Crisis Text Line (www.crisistextline.org):
Text TALK to 741-741. 24/7, high-quality text-based mental health support and crisis intervention.
Veterans Crisis Line (www.veteranscrisisline.net):
Dial 988 then Press 1 or text 838255. 24/7 confidential crisis support for Veterans and their loved ones.
SAMHSA Helpline (www.samhsa.gov/find-help):
Call 1-800-662-HELP (4357), for free and confidential treatment referral and information on mental and substance use disorders, prevention and recovery.
RAINN – National Sexual Assault Hotline (hotline.rainn.org/online):
Call 800-656-HOPE (4673) or chat online. RAINN provides trained sexual assault hotline staff 24/7, in English and Spanish, to support communities with crisis intervention
The Trevor Project (www.thetrevorproject.org):
Call 1-866-488-7386, text 678-678 or chat online. Provides information and support to the LGBTQ+ community 24/7.
– Mental Health Moment –
The Power of Sleep
Poor sleep habits can affect your physical and mental health. In fact, lack of sleep can contribute to various mental health challenges including anxiety and depression. According to the Institute of Medicine, 30 million Americans suffer from insomnia. This means many of us are not getting enough sleep, or quality sleep, at night.
It is recommended that adults get at least 7-8 hours of sleep a night. A study published in Sleep Medicine reported that sleep disturbances were linked to higher levels of psychological distress, like feeling anxious or overwhelmed. Poor sleep can negatively affect a person’s ability to respond to stressors. Anxiety and depression are commonly linked to a lack of sleep, both of which can cause significant impairment in daily life. Conversely, quality sleep can sharpen a person’s cognitive skills–including attention, learning, and memory. It goes without saying that we just feel better after a good night’s sleep.

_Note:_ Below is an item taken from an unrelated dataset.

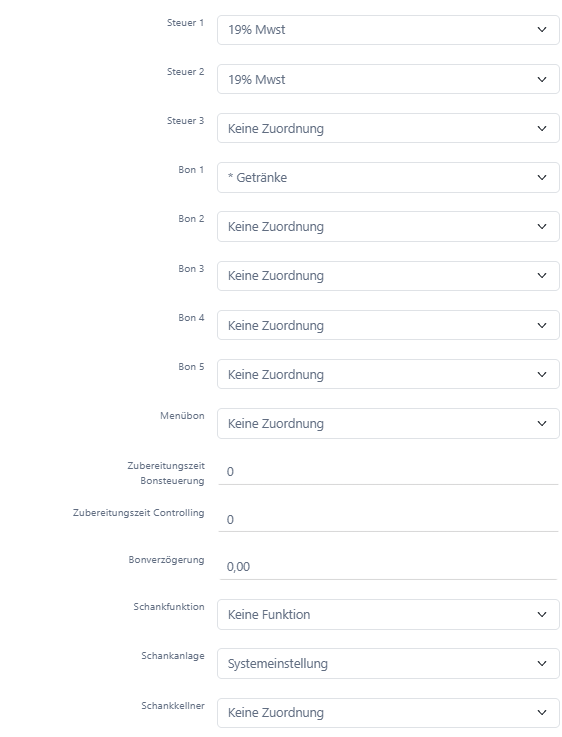Open the Bon 5 dropdown
The width and height of the screenshot is (562, 737).
(x=388, y=374)
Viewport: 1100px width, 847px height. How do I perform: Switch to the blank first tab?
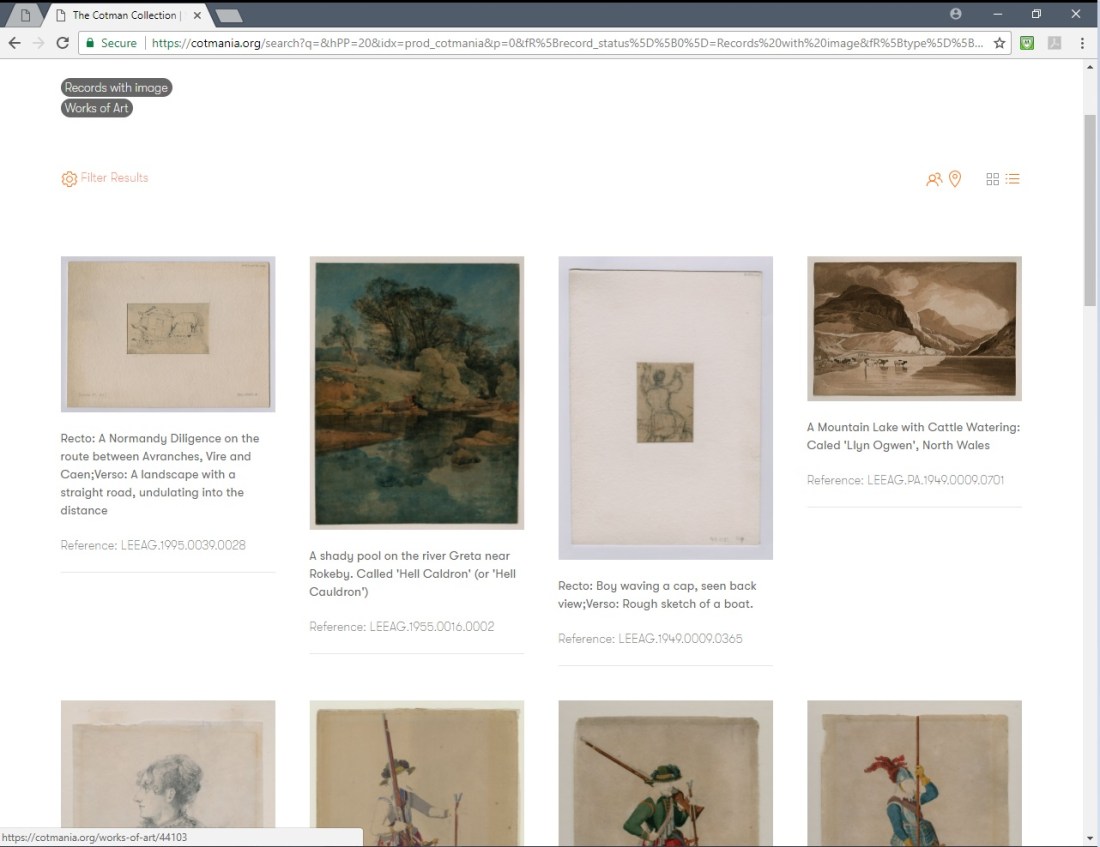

Tips for a Better Night’s Sleep:
- Keep a consistent sleep schedule
- Set a regular bedtime
- Only go to bed when you’re tired
- Establish a bedtime routine
- Make your bedroom quiet and relaxing
- Limit exposure to bright light in the evening
- Turn off electric devices at least 30 minutes before bedtime
- Don’t eat a large meal before bedtime
- Exercise regularly
- Maintain a healthy diet
- Avoid consuming caffeine in the afternoon or evening
- Reduce your fluid intake before bedtime
Proper sleep at night is essential to improve and maintain good mental health. Contact your doctor to discuss your sleep concerns.